Prentice might or might not tell you when it’s going to be before he calls it. You may or may not have a few of the details before the election actually takes place of about how this notion of weaning the government off resource revenues might work, especially if there are to be no tax or royalty increases, both of which the premier seems to have already ruled out.
What you will have, Prentice has promised it (like he promised term limits), is that ten-yearplan.
And that, Prentice is bound to argue, is significant enough, even momentous enough, to require a snap election!
Now, I may not have to tell you that in the past, multi-year economic plans in one-party states haven’t exactly had a terrific track record. (Sorry, we’re not allowed to mention whichone-party state we have in mind, that being a Political Convention in Alberta.) Bureaucrats in the capital city (hint: not Edmonton, but at a similar latitude) tend to set unrealistic quotas but not bother to set measurable goals, or, if they do happen to set them, to keep making changes. The whole thing ends in tears.
But I don’t think you have to worry about that this time in Alberta because — as befits the political movement that doesn’t necessarily believe in either evolution of gay-straight alliances in public schools — the Prentice Government’s real Ten Year Plan is likely only to pray really hard for a return to high oil prices plus a couple of pipeline approvals while taking swipes at public employees to the cheers of the Fraser Institute and the Canadian Taxpayers Federation.
Diversification of the economy? Oh, there will be promises made, but don’t expect any action or details. The Fraser Institute has already said we shouldn’t diversify the economy — after all, there’s nothing like owing your soul to the company store — and since Monday’s speech to the Edmonton Rotary Club we know the Fraser Institute is where Prentice gets his economic analysis.
After a successful election based on a Ten Year Plan with no details, sometime in Year Four of the plan the PCs can call another election and argue we need to elect them to one more massive majority so they can complete the Ten Year Plan, details to follow. Then everything will be rosy, or even Wildrosy, until the election after that.
The government can then get Navigator to use GroupThink ™ — I’m actually not making that part up — to come up with a catchy election slogan for a party not quite halfway through its First Ten Year Plan. Like, say, 4+4=10!
Having to hold an election every five years is inconvenient, of course, but it’s what you get when you became part of a federation long before you became a one-party petro-state. Still, thanks to GroupThink ™, that problem can be overcome.
Before you know it, it’ll be 2023 or so and time for yet another election before the Ten Year Plan finally runs out in 2025. Actually providing details of how it’s going to work can be put off until after that election.

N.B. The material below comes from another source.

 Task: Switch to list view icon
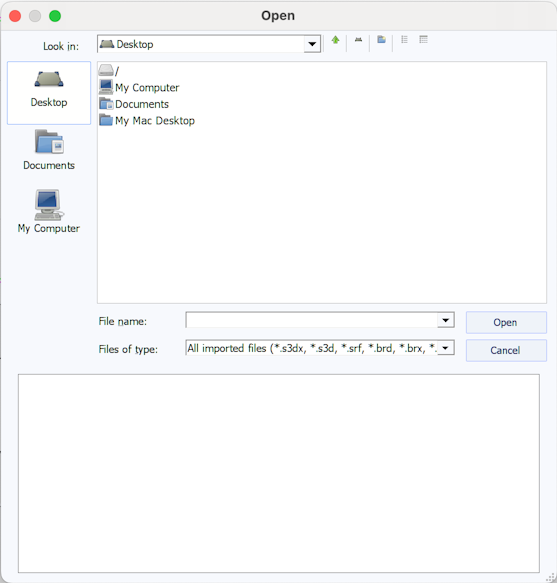[x=404, y=39]
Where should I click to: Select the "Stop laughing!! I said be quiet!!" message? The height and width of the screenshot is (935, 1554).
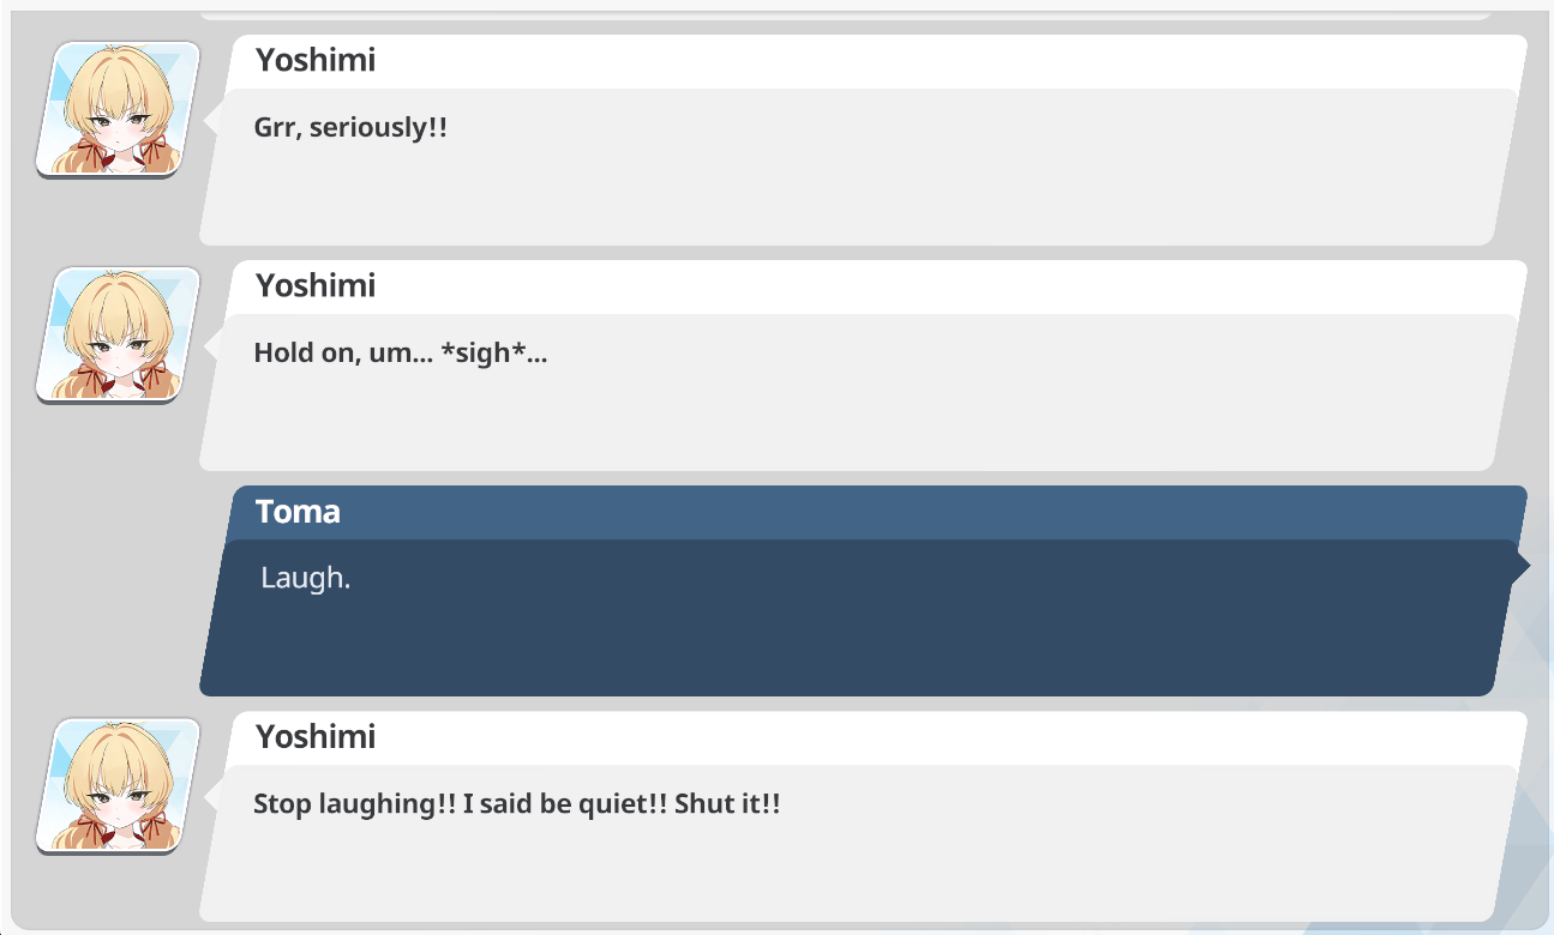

A Second Ten Year Plan (details to follow) would get the PCs through to about 2035, by which time The Dynasty will have been around almost as long as … that other government … and Premier Prentice can be invited to the White House by President-for-Life Scott Walker to receive the Presidential Medal of Pipelines.
There, I think I’ve explained it. GroupThink ™. Ten Year Plans. And the Most Significant Budget in Modern Times. That’s all you need! Certainly not any details.